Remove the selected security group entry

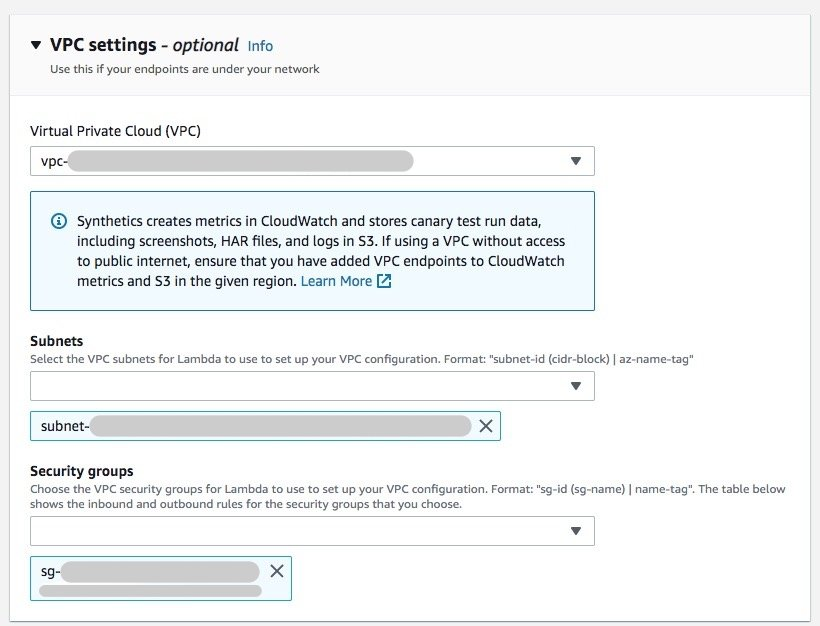tap(277, 572)
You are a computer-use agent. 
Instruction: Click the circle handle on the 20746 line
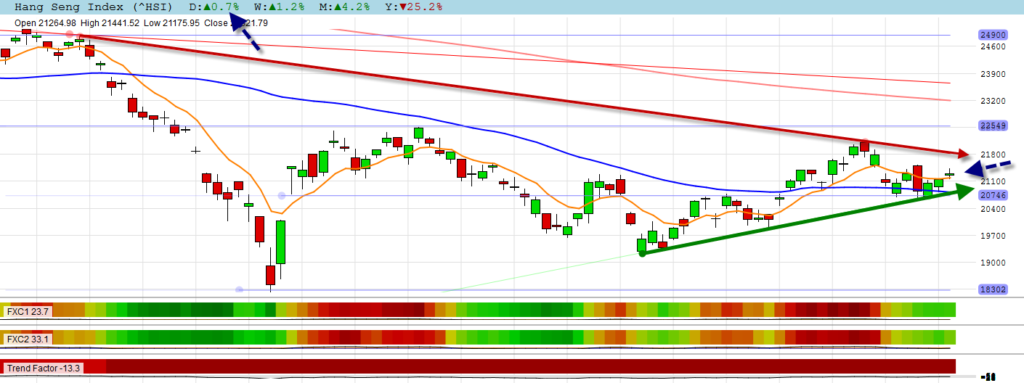(282, 195)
___
**Exercise**
Exact copy, no pictures: set down all the entries again as they stand.

**Solution for this task**
Remove the selected security group entry

tap(277, 572)
You are a computer-use agent. 
Instruction: Click the circle handle on the 20746 line
(282, 195)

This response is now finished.